:: Provided records ::

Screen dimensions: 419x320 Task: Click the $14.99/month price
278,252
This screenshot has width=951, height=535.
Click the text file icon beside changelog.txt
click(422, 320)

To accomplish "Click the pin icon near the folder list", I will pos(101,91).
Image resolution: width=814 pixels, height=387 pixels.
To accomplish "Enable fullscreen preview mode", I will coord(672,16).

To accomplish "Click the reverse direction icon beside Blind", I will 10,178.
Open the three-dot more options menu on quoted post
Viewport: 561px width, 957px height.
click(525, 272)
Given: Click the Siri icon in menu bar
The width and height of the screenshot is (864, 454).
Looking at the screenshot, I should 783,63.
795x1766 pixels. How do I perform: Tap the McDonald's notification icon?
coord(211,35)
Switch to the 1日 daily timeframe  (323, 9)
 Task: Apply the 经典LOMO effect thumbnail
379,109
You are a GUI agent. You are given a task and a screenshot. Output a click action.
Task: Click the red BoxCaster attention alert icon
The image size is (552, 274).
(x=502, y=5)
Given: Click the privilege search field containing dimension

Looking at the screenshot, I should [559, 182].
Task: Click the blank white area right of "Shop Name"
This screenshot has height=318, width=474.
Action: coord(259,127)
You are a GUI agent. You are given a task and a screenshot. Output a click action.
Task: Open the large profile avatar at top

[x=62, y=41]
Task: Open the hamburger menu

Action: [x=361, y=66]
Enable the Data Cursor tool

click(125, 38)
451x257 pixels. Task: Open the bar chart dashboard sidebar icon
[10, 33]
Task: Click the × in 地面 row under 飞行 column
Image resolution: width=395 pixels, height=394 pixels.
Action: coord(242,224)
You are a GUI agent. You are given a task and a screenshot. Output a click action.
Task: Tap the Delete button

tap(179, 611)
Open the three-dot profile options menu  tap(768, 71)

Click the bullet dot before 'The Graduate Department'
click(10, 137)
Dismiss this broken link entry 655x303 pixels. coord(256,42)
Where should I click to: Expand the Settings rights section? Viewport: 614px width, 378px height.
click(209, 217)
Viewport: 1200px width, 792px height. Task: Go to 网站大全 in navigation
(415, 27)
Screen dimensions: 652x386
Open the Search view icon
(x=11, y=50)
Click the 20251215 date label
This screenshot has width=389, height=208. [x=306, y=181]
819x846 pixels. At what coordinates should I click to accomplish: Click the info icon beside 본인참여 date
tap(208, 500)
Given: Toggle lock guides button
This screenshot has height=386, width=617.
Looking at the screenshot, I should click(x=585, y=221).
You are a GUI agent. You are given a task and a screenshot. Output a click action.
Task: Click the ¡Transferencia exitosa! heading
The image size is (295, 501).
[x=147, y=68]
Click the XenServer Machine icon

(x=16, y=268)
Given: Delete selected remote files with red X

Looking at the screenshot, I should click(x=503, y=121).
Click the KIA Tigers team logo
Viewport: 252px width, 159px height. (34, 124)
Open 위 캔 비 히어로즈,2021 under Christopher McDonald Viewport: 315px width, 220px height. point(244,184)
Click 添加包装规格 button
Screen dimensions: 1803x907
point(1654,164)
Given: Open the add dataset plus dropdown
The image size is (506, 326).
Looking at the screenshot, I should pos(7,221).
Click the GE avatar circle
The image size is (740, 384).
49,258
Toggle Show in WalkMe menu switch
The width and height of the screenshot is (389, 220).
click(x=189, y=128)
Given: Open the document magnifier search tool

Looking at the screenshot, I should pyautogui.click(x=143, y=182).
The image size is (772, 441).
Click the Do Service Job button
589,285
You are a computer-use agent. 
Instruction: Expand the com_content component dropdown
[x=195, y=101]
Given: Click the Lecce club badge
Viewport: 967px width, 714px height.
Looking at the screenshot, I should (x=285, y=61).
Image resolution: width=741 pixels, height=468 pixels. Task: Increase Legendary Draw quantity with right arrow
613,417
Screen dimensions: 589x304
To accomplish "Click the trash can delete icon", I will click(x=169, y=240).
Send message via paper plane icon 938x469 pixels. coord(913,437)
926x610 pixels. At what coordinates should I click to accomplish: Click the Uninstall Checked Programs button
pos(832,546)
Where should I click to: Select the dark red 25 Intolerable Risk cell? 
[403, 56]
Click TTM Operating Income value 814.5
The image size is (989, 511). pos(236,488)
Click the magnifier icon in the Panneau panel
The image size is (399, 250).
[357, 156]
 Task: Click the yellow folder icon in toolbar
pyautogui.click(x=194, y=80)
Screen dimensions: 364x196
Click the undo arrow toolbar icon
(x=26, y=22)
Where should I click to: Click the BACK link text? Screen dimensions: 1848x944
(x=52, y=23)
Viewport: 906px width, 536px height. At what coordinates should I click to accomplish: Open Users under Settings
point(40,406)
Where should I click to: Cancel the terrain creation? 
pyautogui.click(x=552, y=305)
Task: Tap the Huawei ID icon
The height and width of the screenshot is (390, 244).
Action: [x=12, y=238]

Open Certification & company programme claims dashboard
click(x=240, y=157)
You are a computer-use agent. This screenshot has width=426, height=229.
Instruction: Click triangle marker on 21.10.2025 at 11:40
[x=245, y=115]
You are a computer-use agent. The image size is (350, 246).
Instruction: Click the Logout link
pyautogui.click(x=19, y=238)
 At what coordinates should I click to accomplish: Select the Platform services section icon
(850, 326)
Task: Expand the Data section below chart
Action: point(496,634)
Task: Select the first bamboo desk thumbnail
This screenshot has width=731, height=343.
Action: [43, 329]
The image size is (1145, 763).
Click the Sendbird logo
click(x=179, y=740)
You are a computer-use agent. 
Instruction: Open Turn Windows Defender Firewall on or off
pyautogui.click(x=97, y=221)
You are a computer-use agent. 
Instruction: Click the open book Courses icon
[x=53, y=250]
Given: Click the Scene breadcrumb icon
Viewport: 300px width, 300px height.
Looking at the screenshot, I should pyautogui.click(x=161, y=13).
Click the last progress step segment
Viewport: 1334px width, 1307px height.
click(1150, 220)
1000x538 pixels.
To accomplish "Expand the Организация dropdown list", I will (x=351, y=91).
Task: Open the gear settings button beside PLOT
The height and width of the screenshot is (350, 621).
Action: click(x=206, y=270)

:::

Task brief: Please reproduce exactly the lines in the listing above from the one containing "The image size is (1145, 763)." through the one containing "Given: Click the Scene breadcrumb icon", both included, and nothing more.

Written solution:
The image size is (1145, 763).
Click the Sendbird logo
click(x=179, y=740)
You are a computer-use agent. 
Instruction: Open Turn Windows Defender Firewall on or off
pyautogui.click(x=97, y=221)
You are a computer-use agent. 
Instruction: Click the open book Courses icon
[x=53, y=250]
Given: Click the Scene breadcrumb icon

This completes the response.